The HSE website has a useful page on what the law says about young people at work. It makes the distinction between ‘children’ and ‘young people’ (defined carefully on the site).
There’s also a useful printable guide [pdf] here.
The FAQs are also useful, and doing a risk assessment around issues relating to children/young people seems central to it.
There are specific rules on working hours and pay for young people at work on work experience on the Acas website here. In essence, if what you are doing amounts to work (even if you are volunteering) you are entitled to the relevant statutory minimum wage. If you are only shadowing, you would fall on the side of not being entitled to the minimum wage.
School students on work experience aren’t though, and neither are HE or FE students doing less than a year of work as part of their course (though they often actually are paid).

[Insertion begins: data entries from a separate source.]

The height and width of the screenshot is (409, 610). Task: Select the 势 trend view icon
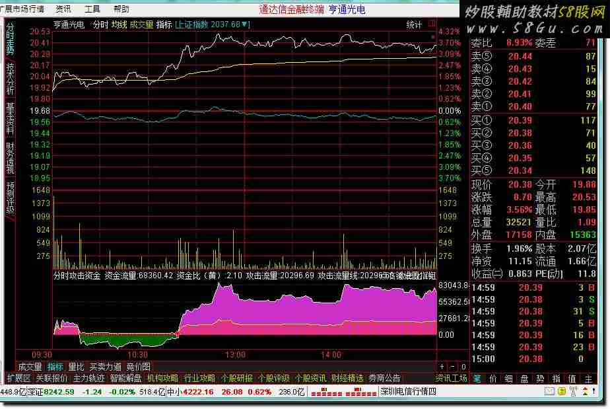[x=540, y=379]
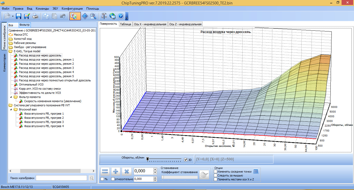Collapse the 'Фильтр момента' tree folder
This screenshot has width=354, height=190.
[11, 97]
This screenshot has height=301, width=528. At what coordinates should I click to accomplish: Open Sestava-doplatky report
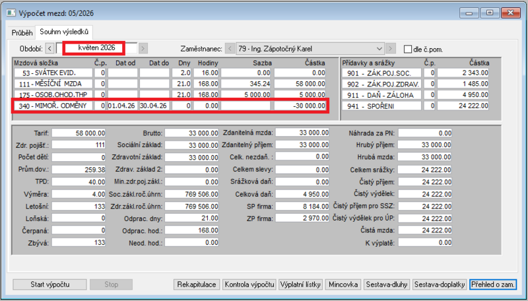(439, 284)
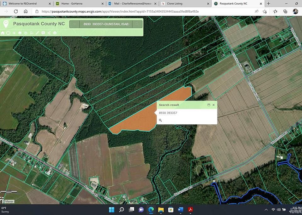
Task: Refresh the browser page
Action: [x=16, y=11]
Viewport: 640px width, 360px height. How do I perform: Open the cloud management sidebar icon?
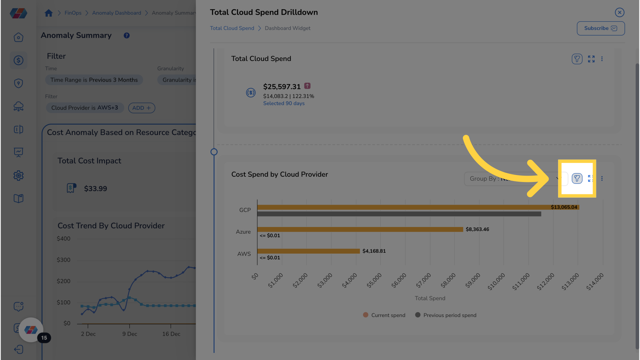click(18, 106)
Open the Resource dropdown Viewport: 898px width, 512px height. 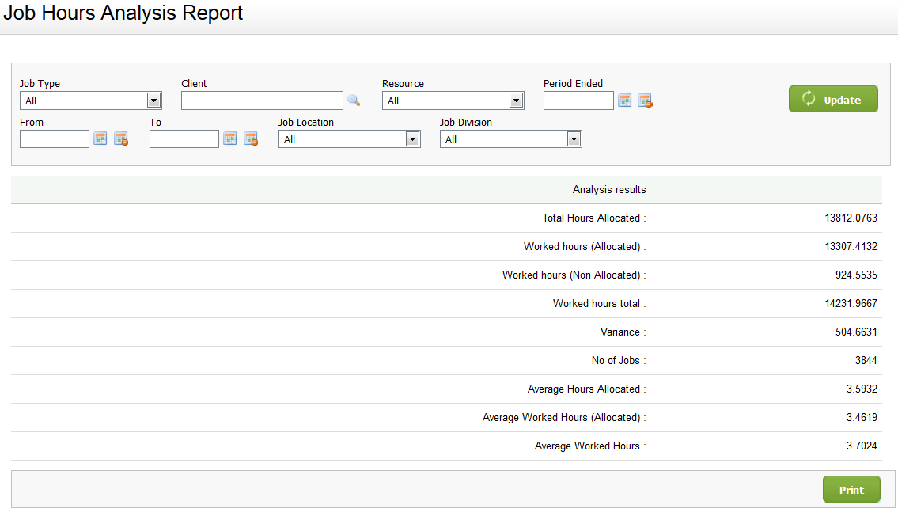click(517, 100)
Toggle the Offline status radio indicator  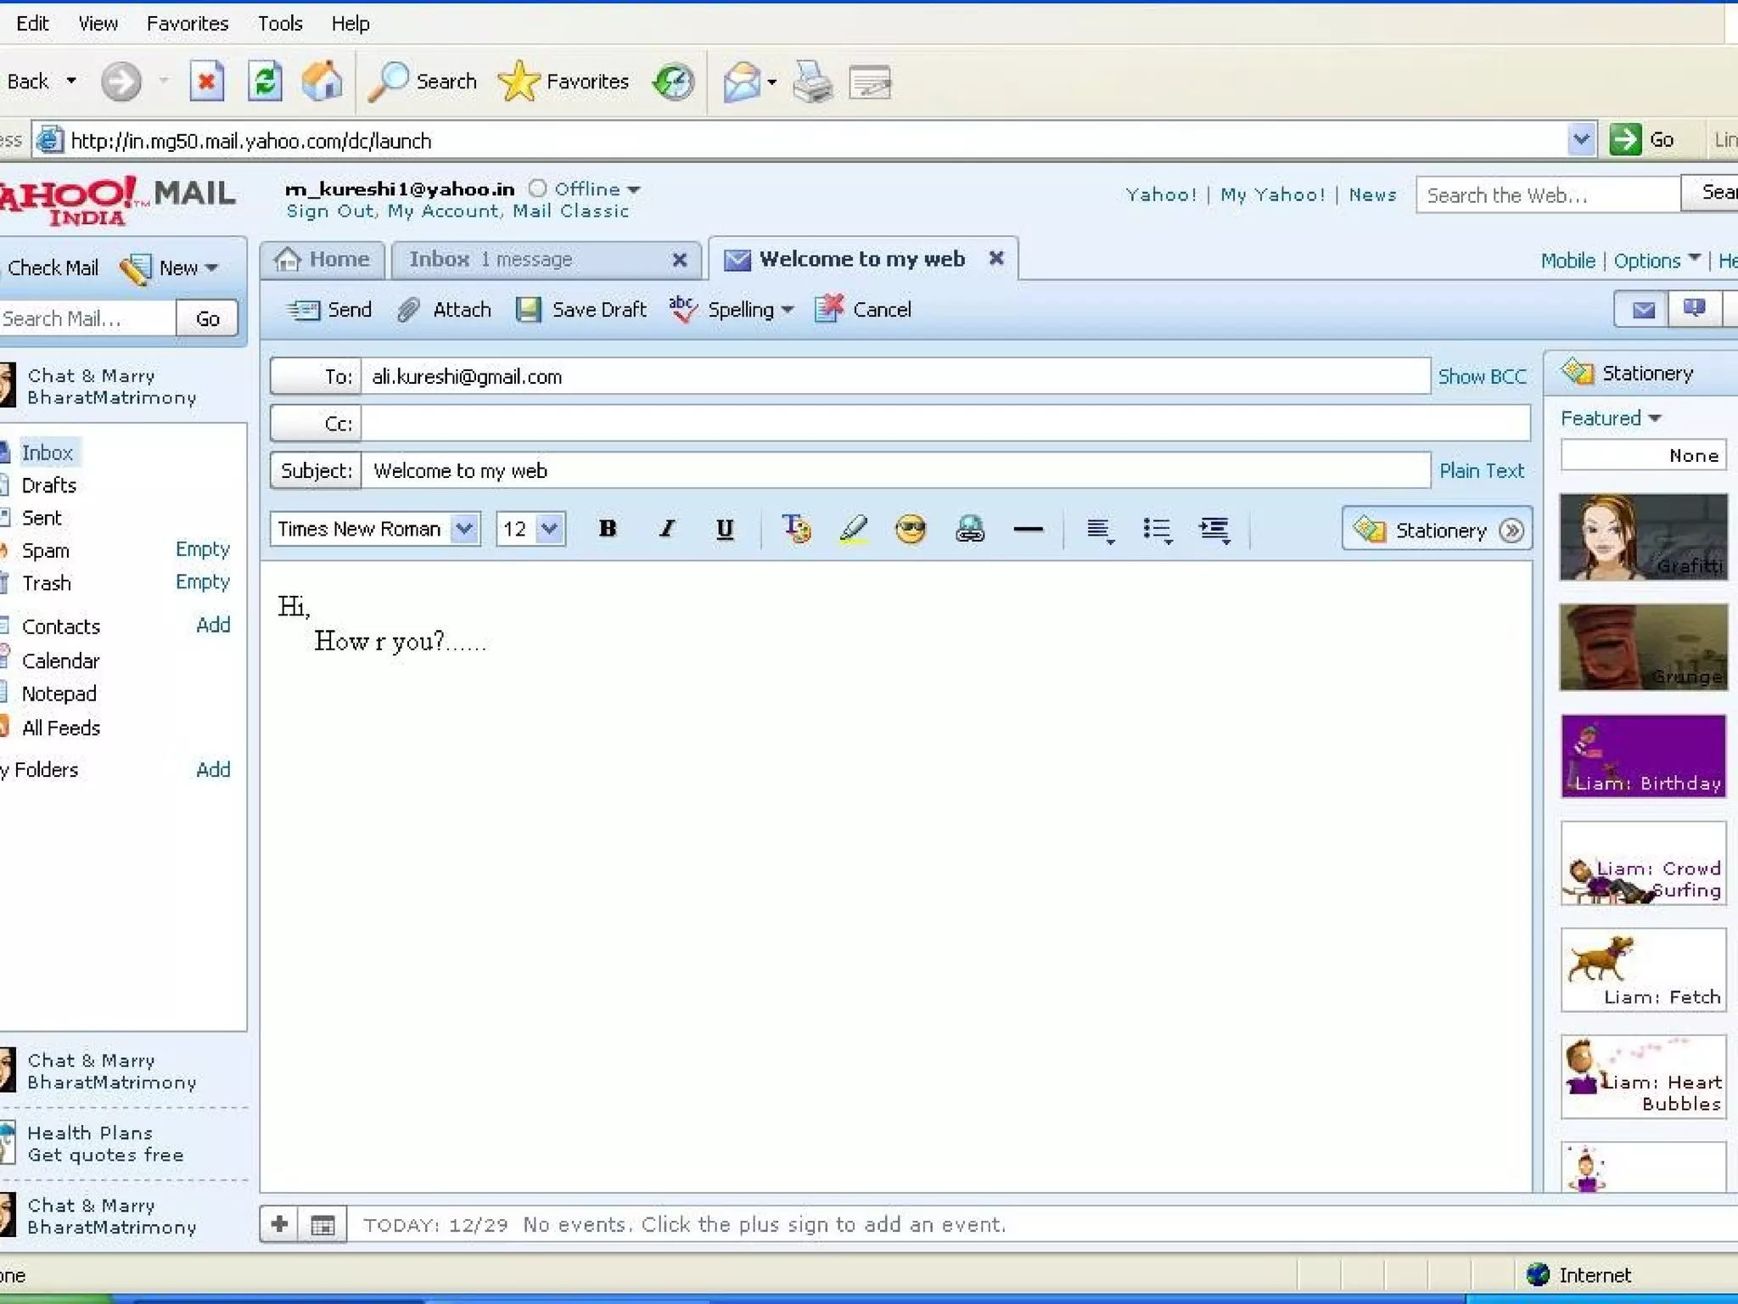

If an employer has someone volunteering, they would have to show that the volunteer is not actually doing work (so not substituting someone who would be doing paid work).
The National Careers Service has a useful page that explains work experience.
There is something on the .gov website about Chaperoning but a lot of the responsibility for this seems to rest with local authorities – an issue that (on the face of it) seems to result in inconsistency. This is an issue that the Bectu Chaperones and Tutors Branch has talking about for a while.